| Texto apresentado |
-------------------------

Havia dois africanos chamados Suleiman ou Sule envolvidos na rebelião de 1835. Um era liberto nagô e foi o pivô da denúncia da rebelião devido à denúncia de sua companheira. O outro era escravo nagô do inglês Stuart e apontado como um dos mestres dos escravos muçulmanos da Vitória. Ambos teriam perecido em combate. Essa hipótese é reforçada pelo fato de o manuscrito ter sido encontrado no pescoço de um africano morto na revolta. 110

Resumo O artigo trata da origem da jurisprudência islâmica maliquita e na especificidade da sua aplicação à escravidão, além da evolução do debate em África envolvendo etnicidade, religião e escravização e de uma análise-síntese do manuscrito árabe que encontra-se no Instituto Histórico e Geográfico Brasileiro no Rio de Janeiro. Os tópicos abordados no artigo, originariamente, fazem parte de um contexto consideravelmente mais amplo, mas podem contribuir de forma positiva para alargar a discussão sobre o estudo da diáspora africana no Brasil.

-------------------------

Registros contidos em um conjunto de dados:
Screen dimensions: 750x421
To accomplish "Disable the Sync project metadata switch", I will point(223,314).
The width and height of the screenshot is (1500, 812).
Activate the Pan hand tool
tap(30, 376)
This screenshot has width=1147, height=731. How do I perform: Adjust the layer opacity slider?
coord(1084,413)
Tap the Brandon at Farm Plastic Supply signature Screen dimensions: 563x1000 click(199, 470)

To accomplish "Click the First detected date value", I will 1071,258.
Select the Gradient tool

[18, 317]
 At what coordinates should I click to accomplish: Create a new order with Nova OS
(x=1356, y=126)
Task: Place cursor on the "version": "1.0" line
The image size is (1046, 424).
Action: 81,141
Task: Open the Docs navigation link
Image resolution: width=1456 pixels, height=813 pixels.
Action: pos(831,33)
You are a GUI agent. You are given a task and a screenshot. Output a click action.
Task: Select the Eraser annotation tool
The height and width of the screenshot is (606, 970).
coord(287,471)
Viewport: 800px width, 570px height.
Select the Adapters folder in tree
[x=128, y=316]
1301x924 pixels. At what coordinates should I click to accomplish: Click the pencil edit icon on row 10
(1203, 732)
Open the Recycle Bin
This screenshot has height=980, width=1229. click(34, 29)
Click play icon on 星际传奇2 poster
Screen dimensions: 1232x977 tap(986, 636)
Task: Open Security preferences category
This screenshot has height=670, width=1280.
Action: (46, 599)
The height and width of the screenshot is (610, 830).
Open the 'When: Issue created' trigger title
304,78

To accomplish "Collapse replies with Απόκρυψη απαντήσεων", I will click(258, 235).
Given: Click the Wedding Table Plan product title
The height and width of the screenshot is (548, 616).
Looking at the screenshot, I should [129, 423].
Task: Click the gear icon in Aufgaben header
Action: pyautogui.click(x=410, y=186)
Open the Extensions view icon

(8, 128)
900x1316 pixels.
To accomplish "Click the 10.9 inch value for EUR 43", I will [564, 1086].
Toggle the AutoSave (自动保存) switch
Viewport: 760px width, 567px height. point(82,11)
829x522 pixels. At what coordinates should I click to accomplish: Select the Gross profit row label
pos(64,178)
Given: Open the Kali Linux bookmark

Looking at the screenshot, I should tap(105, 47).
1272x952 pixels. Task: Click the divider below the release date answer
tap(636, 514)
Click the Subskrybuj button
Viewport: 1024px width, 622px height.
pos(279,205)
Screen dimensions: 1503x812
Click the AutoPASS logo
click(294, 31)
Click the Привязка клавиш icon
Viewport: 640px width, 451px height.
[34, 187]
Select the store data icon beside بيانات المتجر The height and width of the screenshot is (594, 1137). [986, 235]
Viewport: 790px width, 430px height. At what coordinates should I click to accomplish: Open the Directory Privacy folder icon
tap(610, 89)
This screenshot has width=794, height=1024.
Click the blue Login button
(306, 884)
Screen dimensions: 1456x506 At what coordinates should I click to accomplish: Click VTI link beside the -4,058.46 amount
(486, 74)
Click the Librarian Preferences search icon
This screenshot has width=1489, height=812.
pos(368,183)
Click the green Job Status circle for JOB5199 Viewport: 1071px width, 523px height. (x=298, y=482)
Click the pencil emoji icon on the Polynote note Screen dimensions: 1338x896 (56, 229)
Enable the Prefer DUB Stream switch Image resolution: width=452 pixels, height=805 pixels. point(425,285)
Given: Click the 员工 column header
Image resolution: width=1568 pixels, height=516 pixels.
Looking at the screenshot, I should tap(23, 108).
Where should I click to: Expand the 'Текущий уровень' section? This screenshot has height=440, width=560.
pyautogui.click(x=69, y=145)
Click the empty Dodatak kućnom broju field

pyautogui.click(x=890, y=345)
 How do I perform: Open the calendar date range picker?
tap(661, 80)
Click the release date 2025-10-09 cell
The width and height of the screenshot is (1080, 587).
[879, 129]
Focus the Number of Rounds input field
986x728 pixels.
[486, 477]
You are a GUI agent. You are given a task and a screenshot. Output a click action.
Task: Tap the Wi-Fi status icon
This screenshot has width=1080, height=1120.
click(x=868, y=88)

-------------------------

| Atividades propostas |
1 > Reescreva o trecho do texto apresentado de "Resumo O artigo" a "africana no Brasil.", substituindo "manuscrito árabe" por "documento árabe".
2 > Traduza para o inglês esta frase do texto apresentado: "O outro era escravo nagô do inglês Stuart e apontado como um dos mestres dos escravos muçulmanos da Vitória."

| Respostas das atividades |
1 >
Resumo O artigo trata da origem da jurisprudência islâmica maliquita e na especificidade da sua aplicação à escravidão, além da evolução do debate em África envolvendo etnicidade, religião e escravização e de uma análise-síntese do documento árabe que encontra-se no Instituto Histórico e Geográfico Brasileiro no Rio de Janeiro. Os tópicos abordados no artigo, originariamente, fazem parte de um contexto consideravelmente mais amplo, mas podem contribuir de forma positiva para alargar a discussão sobre o estudo da diáspora africana no Brasil.

2 > The other was a Nagô slave of the Englishman Stuart and was identified as one of the teachers of the Muslim slaves of Vitória.